Коневод кинулся навстречу рыцарскому слуге, с опаской поглядывая на каждый труп, который встречался ему на пути. Увидев шевеление сказочного существа, Закич подбежал к нему, склонился над зелёным плащом и ужаснулся. Жизнь всё ещё не покинула невероятное создание, но смерть подступила так близко, что противиться ей казалось немыслимо. Так бы Закич с Воськой и стояли, глядя на умирающего, если бы вновь не послышалась тяжёлая конная поступь.
Ломпатри подъехал к перекрёстку, выбросил пику и тут же метнулся к нуониэлю.
Что стоишь? рявкнул он на Закича. Неси свои вещи! Делай дело!
Закич не понимал, что ему надо делать, потому что считал рану смертельной. Говорить об этом он не хотел, полагая, что нуониэль вот-вот умрёт и всё станет ясно само собой. Но нуониэль всё никак не умирал.
Неси! орал Ломпатри, держа в руках трясущуюся голову сказочного существа.
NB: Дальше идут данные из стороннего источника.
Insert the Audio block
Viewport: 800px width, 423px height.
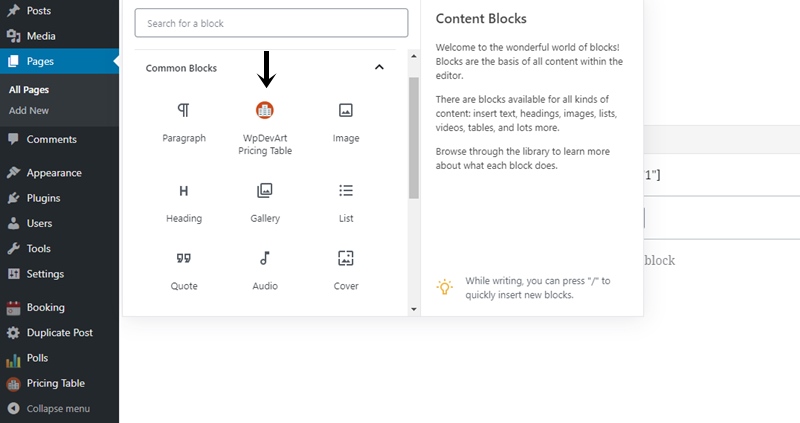coord(265,270)
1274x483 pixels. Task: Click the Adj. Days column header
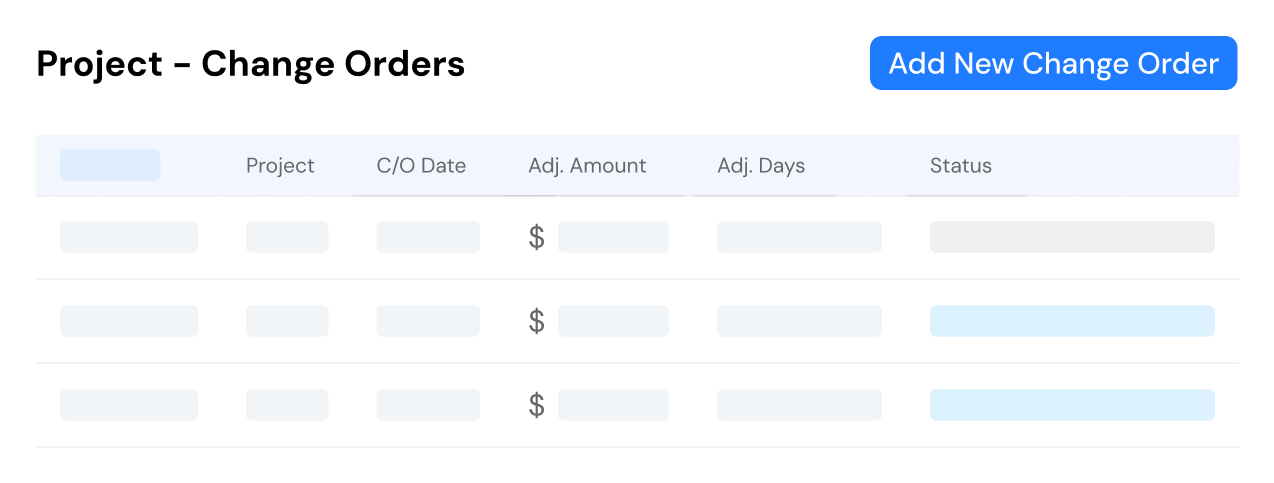point(761,166)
Воська кинулся к телеге и притащил инструменты Закича. Коневод медленно принял их и нехотя склонился над нуониэлем. Рыцарь продолжал ругаться и бранить Закича за медлительность. Коневод же, считающий, что это непременно закончится в ближайшее время, старался делать всё медленно, просто потому, что ему казалось глупым совершать бессмысленные врачевания. Только вот нуониэль всё ещё оставался живым. И чем дольше это длилось, тем яснее Ломпатри понимал, что стрела эта принадлежала ему, а нуониэль принял её на себя.
Он закрыл меня собой, сказал рыцарь. Он видел ту стрелу. Он знал!
Воське и Закичу эти слова не помогли. С каждым мигом слуга страшился непонятного существа сильнее и сильнее. А Закич нехотя врачевал, как умел врачевать скотину, и убеждал себя в том, что смерть неизбежна. Шли минуты, казавшиеся днями, но сказочное сердце продолжало биться.
Глава 15 «Белый Саван»
Господин нуониэль! кричал Ломпатри, выхватывая щит из рук Воськи.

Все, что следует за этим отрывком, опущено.